[Word and element location data]

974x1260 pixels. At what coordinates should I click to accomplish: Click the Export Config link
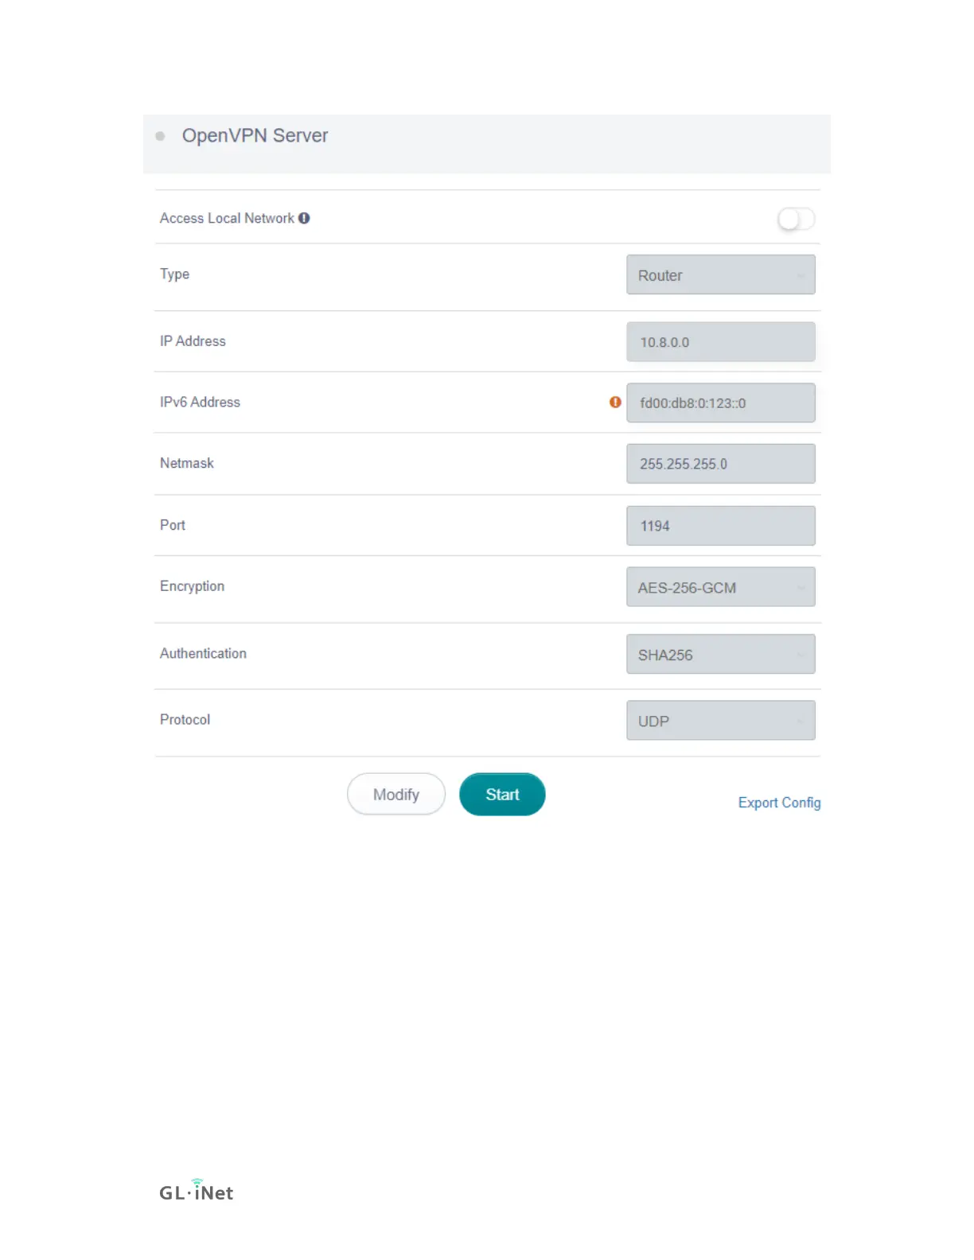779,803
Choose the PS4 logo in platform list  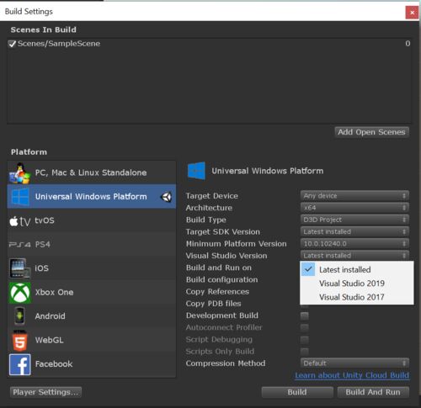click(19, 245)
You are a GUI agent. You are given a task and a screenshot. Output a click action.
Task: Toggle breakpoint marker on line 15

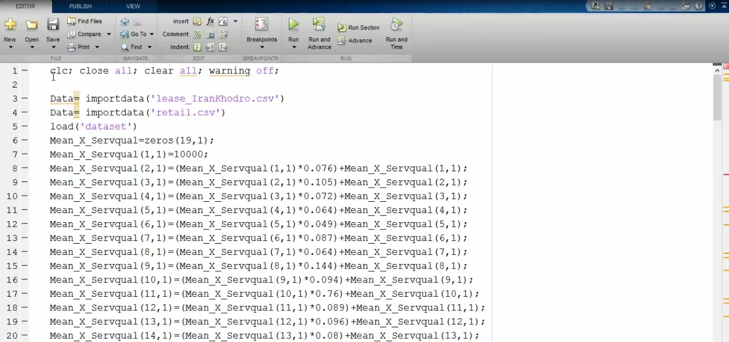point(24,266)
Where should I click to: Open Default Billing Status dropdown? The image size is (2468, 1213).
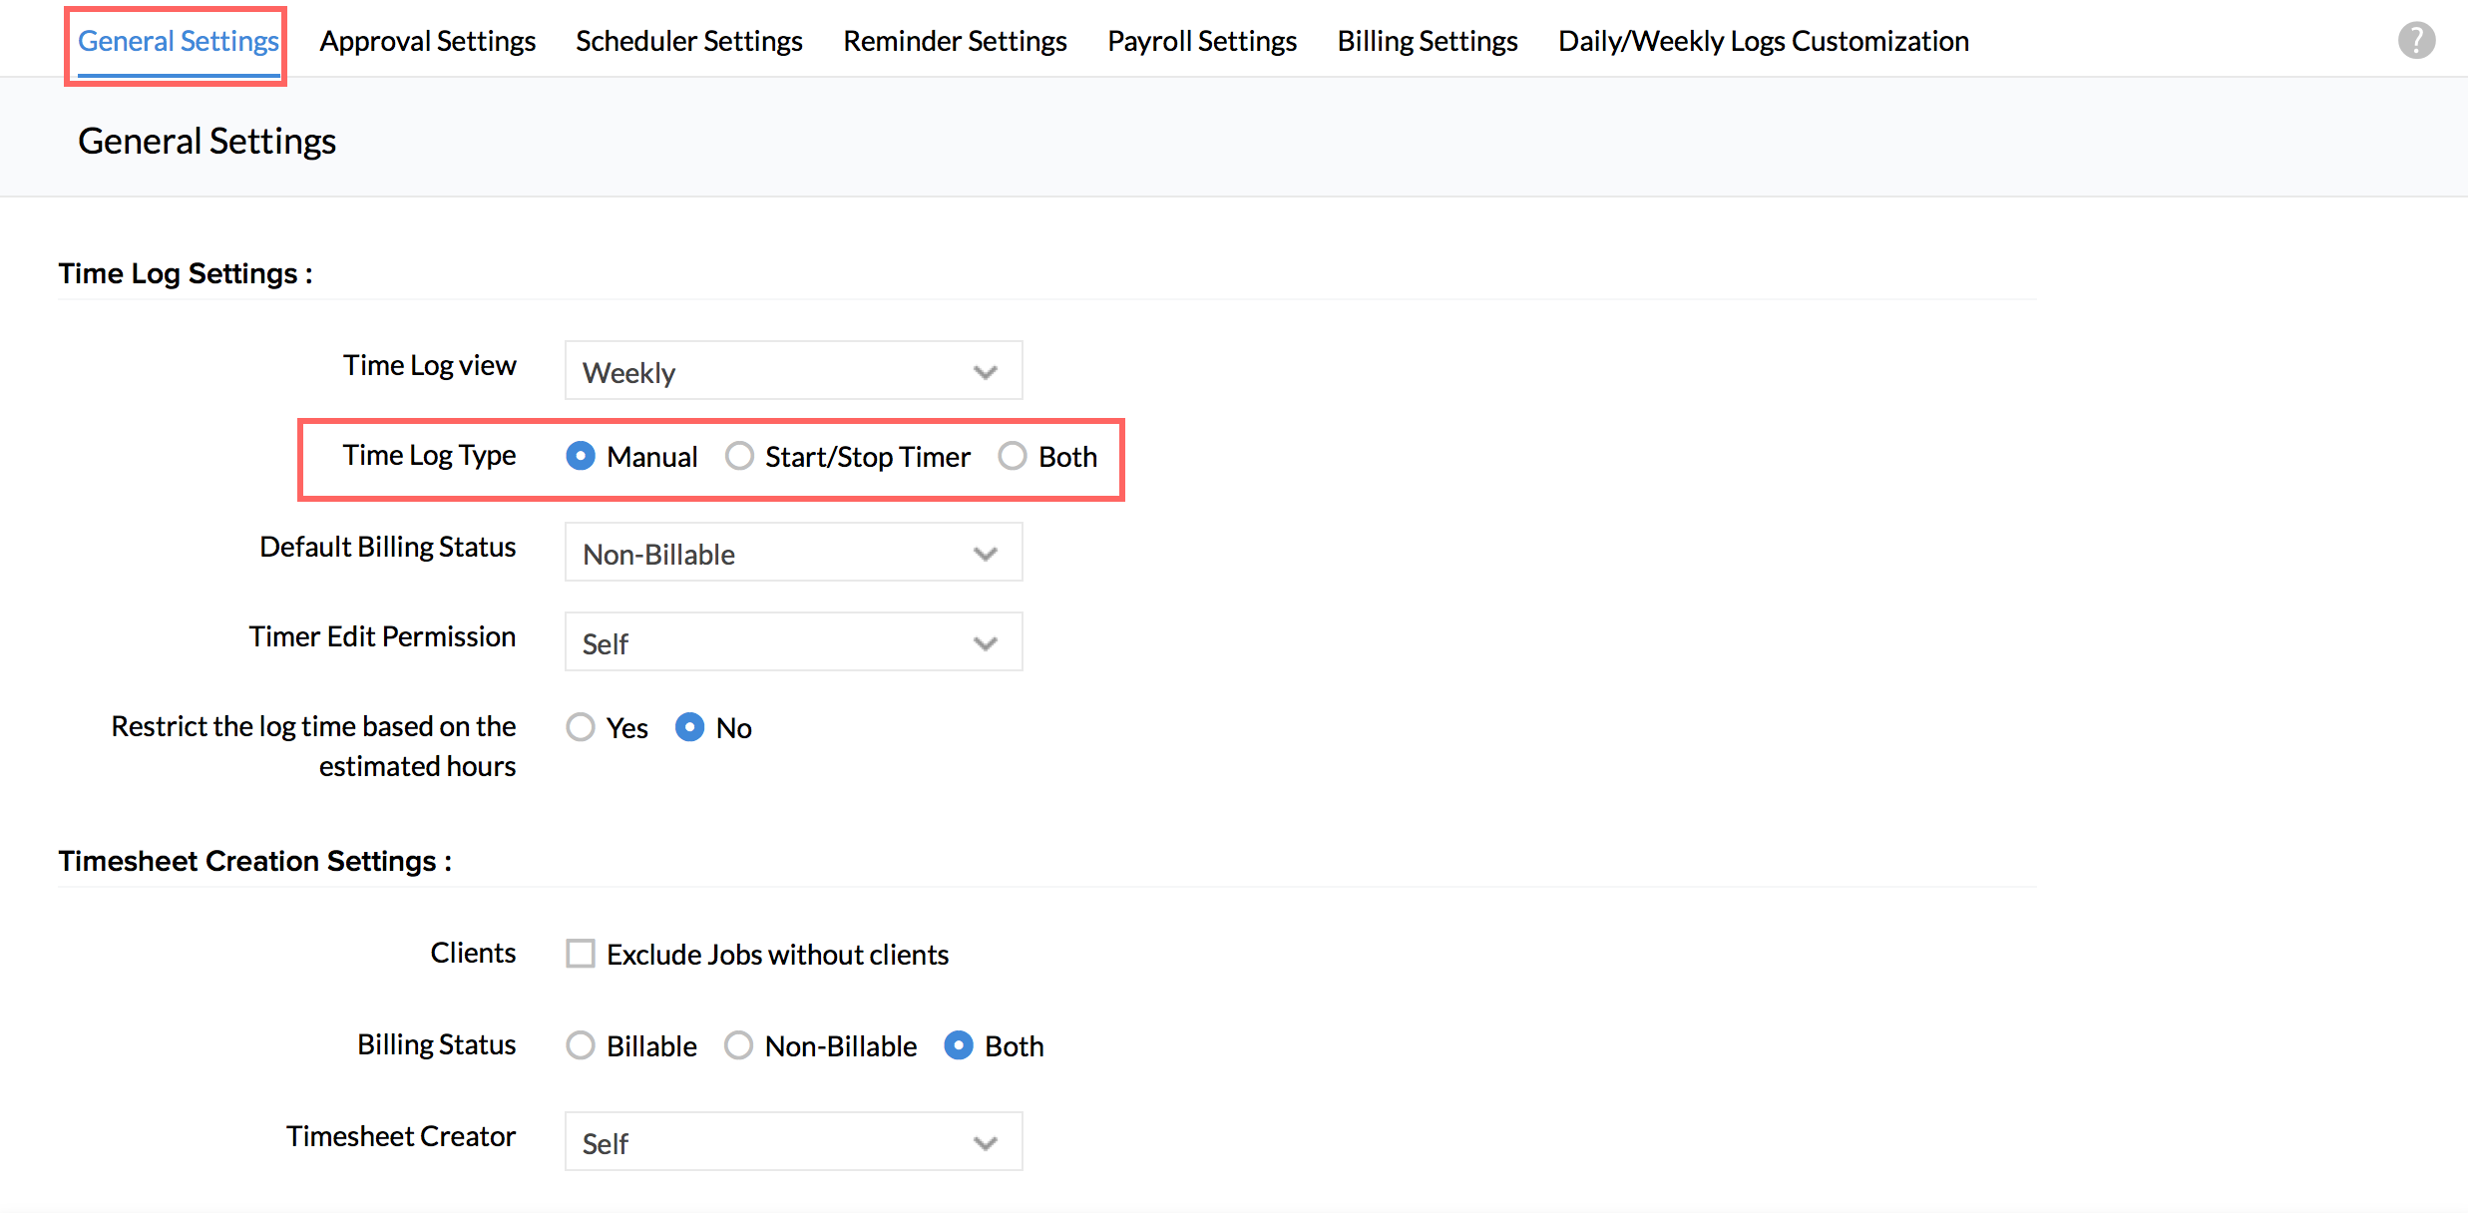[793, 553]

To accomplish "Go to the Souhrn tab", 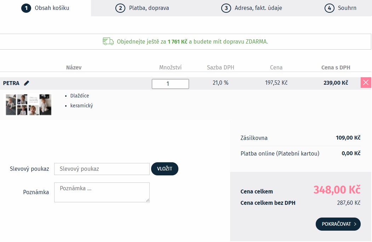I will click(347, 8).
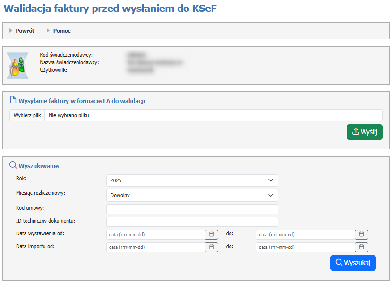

● Required work: Gather every line of the records that contains the word "should", matching uppercase and lowercase letters exactly.

● Exercise output:
974x1260 pixels. At what coordinates should I click to accomplish: Click the Export Config link
Where should I click to: Open Default Billing Status dropdown? The image size is (2468, 1213).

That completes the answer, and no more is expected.